INPUT FOR THIS TASK:
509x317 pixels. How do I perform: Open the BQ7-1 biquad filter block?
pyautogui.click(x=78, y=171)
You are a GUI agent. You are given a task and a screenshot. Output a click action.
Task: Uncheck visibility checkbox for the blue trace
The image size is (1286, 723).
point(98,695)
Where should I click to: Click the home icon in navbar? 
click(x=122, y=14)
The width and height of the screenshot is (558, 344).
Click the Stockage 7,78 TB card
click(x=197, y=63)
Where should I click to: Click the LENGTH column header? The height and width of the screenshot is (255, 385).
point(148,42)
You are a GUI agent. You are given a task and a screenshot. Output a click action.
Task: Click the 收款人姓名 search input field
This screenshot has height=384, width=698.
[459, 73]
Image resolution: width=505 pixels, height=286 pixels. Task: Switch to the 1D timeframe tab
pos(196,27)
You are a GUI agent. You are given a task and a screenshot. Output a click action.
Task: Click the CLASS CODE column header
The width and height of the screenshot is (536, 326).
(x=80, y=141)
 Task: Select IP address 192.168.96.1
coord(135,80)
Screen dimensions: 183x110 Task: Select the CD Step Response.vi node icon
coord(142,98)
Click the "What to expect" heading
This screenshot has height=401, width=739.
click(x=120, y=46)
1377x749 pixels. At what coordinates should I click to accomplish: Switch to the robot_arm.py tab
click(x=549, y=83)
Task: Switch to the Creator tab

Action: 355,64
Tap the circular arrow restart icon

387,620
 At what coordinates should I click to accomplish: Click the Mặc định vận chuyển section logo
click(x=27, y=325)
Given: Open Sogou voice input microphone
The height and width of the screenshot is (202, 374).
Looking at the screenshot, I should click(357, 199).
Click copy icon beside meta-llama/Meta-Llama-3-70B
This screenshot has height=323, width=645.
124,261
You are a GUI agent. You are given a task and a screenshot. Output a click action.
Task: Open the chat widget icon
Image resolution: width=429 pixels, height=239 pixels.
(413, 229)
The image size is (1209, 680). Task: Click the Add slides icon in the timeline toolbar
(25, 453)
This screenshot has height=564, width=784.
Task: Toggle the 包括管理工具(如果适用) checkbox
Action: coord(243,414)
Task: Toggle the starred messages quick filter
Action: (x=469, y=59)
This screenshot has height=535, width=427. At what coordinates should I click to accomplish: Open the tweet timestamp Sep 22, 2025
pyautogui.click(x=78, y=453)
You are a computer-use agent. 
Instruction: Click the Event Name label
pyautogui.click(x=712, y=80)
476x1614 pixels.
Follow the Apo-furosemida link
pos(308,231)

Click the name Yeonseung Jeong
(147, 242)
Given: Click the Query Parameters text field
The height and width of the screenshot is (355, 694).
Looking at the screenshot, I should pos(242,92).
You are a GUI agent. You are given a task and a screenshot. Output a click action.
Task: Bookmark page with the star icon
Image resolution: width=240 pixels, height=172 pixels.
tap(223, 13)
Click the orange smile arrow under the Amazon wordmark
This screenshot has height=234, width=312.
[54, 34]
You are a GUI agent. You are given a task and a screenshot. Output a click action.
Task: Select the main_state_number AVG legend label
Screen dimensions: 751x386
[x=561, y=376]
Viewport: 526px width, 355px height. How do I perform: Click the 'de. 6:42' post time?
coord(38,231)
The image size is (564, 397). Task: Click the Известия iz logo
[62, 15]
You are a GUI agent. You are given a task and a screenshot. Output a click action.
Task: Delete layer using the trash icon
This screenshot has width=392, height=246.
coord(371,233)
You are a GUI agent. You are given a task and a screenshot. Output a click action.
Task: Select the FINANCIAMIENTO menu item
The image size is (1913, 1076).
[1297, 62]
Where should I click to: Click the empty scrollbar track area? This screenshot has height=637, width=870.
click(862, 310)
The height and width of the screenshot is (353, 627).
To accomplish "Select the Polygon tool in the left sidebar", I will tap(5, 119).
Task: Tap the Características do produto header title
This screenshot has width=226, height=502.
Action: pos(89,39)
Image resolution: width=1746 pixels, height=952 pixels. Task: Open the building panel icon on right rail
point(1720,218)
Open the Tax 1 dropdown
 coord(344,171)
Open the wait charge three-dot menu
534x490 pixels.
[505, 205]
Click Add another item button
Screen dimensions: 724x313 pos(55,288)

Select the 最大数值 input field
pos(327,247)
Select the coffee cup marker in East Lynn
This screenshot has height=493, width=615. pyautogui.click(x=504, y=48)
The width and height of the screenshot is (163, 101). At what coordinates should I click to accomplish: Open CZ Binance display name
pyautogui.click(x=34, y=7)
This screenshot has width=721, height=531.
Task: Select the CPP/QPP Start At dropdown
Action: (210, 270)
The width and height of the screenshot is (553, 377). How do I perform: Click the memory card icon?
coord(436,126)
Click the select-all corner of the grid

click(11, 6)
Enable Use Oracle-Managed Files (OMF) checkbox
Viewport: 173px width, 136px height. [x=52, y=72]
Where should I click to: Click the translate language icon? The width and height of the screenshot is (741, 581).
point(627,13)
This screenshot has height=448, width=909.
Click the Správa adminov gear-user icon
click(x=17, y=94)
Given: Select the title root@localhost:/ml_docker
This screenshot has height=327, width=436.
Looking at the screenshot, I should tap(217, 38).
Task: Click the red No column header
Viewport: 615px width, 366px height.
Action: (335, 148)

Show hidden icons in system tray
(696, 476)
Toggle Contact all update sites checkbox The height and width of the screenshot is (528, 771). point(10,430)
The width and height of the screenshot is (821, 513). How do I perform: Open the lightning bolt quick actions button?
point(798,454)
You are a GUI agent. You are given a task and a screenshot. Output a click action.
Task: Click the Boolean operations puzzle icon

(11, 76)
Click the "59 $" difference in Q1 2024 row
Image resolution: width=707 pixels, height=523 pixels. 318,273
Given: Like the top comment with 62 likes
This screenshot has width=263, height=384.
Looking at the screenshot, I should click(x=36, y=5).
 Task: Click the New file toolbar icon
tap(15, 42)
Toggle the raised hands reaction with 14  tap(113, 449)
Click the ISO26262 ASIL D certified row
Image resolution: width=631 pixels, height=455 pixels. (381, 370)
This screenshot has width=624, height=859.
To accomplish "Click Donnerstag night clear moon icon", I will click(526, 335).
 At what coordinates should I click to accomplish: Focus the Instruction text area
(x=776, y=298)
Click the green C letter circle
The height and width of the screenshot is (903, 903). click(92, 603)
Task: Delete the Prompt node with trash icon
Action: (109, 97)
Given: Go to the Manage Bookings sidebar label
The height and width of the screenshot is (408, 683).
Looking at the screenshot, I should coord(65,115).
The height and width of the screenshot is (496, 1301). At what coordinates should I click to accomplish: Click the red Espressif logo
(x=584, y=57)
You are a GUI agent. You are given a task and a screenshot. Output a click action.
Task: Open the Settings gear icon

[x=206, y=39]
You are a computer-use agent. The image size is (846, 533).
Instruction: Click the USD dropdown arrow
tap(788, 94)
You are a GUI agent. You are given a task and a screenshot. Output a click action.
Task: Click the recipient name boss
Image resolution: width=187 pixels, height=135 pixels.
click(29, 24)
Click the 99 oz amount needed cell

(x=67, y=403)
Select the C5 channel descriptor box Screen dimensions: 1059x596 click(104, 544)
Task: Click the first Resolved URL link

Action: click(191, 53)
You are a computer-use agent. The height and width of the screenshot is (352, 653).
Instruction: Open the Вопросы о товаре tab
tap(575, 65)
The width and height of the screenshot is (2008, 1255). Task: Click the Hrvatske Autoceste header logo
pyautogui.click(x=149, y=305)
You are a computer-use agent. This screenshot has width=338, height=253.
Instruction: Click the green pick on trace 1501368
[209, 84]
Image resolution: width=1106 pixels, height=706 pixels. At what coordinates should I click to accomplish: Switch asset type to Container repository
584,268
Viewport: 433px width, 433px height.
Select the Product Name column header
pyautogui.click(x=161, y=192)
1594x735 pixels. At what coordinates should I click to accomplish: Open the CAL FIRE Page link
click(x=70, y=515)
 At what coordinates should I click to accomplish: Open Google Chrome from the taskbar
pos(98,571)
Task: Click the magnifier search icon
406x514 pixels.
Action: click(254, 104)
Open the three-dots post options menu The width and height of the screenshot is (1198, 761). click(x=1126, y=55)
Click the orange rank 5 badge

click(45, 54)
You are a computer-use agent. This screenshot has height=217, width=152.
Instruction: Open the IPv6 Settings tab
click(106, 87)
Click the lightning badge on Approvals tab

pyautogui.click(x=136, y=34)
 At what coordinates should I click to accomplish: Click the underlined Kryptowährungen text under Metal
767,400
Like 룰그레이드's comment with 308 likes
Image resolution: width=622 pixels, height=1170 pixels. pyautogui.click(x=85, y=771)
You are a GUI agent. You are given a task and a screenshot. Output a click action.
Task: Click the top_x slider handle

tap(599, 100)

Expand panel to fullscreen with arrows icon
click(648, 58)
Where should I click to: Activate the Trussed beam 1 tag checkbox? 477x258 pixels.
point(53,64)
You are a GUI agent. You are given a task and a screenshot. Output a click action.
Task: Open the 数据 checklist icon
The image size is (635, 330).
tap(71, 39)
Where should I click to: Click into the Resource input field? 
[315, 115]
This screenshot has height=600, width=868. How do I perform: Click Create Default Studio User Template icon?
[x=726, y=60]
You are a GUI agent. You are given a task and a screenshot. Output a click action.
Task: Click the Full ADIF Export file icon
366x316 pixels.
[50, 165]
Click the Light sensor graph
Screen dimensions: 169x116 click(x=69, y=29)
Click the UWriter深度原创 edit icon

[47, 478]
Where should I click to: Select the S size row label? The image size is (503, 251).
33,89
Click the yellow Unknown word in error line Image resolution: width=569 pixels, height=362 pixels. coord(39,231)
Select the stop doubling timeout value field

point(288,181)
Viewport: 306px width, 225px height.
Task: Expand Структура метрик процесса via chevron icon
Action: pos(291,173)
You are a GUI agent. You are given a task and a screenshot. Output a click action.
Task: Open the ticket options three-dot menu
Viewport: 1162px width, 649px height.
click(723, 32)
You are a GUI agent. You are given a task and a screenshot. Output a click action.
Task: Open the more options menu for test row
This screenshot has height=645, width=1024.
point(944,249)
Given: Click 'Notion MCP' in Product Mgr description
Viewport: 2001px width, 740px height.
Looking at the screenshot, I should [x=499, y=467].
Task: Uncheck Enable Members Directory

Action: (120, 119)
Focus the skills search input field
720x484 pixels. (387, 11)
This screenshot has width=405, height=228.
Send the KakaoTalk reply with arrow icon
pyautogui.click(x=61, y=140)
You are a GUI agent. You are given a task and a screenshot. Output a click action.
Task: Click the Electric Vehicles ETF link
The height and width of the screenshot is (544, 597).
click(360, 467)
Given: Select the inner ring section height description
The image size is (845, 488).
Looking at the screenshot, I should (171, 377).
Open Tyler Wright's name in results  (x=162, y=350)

EXERCISE INSTRUCTIONS:
Search the data above for the word "will". Copy each line it is in.

WRITTEN ANSWER:
To accomplish "Select the Polygon tool in the left sidebar", I will tap(5, 119).
To accomplish "Click Donnerstag night clear moon icon", I will click(526, 335).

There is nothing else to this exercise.